● **The task**: What lines in the records below include the word "Create"? Return each one.

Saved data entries
________
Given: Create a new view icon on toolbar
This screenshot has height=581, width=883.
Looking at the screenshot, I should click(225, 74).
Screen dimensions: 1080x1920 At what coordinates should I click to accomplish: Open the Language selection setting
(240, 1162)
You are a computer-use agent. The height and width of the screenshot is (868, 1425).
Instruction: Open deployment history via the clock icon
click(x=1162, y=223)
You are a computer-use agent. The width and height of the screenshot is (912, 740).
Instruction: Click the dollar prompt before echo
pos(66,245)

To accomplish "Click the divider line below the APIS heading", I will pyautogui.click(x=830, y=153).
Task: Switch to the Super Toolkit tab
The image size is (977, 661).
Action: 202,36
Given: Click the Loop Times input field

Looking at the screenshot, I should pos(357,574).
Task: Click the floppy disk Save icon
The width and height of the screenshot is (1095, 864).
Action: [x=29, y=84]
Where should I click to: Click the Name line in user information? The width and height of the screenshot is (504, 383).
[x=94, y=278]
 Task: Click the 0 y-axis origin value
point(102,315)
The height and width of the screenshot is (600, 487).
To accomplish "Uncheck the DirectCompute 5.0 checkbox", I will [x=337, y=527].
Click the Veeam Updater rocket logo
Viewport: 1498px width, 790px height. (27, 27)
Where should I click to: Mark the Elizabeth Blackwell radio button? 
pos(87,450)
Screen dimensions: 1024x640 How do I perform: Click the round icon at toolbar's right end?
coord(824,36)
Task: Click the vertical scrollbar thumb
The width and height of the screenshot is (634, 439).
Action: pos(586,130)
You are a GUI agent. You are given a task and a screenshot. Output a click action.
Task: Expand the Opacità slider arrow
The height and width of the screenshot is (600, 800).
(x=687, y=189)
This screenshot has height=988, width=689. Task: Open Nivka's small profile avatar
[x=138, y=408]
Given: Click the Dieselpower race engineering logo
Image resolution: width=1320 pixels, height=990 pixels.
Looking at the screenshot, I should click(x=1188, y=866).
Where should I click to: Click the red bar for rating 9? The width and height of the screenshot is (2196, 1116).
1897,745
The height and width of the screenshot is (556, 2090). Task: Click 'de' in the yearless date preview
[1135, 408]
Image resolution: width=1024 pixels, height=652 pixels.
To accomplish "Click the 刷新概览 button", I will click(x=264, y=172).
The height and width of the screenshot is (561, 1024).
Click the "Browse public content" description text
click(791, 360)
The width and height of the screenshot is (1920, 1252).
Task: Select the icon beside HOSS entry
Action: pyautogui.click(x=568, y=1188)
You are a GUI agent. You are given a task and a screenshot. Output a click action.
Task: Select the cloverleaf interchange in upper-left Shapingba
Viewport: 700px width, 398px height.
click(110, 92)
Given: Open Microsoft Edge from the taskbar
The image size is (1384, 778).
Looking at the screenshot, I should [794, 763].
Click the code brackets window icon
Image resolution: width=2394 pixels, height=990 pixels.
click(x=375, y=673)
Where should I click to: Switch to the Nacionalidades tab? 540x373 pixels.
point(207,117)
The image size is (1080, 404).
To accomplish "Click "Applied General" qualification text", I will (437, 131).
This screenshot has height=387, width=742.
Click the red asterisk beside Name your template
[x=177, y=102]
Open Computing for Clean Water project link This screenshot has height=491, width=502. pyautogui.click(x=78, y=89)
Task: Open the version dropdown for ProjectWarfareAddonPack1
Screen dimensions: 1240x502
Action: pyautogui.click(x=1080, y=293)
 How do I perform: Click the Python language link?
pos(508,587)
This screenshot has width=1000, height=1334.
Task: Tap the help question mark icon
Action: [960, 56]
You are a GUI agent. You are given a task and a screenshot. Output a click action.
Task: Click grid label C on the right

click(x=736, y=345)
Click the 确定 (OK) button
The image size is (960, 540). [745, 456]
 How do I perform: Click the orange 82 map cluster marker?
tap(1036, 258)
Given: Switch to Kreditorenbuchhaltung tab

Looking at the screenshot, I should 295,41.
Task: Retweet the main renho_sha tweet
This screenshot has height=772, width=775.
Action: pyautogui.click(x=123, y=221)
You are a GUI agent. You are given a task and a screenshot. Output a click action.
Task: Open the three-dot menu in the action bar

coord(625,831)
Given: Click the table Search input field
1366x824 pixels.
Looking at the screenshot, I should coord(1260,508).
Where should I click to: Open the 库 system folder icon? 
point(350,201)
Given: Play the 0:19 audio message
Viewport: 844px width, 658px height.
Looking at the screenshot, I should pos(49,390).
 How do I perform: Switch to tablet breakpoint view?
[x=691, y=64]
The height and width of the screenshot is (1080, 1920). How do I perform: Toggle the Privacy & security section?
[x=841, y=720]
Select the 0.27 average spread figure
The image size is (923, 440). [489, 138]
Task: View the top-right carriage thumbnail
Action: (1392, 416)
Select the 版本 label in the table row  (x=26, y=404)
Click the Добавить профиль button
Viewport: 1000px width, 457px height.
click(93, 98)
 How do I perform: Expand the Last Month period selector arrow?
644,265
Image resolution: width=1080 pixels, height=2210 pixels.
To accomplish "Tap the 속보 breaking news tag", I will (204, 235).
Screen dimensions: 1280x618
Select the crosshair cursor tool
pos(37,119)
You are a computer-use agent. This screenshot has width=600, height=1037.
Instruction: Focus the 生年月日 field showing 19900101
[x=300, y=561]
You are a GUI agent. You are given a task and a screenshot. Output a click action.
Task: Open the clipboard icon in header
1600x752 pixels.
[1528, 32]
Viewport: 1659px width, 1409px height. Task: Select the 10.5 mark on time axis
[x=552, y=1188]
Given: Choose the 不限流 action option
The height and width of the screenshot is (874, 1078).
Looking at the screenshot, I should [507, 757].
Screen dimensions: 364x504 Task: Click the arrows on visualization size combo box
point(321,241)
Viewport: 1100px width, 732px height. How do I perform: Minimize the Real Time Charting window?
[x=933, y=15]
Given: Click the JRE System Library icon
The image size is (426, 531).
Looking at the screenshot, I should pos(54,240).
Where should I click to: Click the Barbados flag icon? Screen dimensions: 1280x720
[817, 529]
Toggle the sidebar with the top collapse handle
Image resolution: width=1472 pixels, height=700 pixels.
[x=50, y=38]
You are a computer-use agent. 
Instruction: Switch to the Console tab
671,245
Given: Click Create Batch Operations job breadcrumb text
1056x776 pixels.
________
● **Task answer**:
Given: Create a new view icon on toolbar
Given: Click Create Batch Operations job breadcrumb text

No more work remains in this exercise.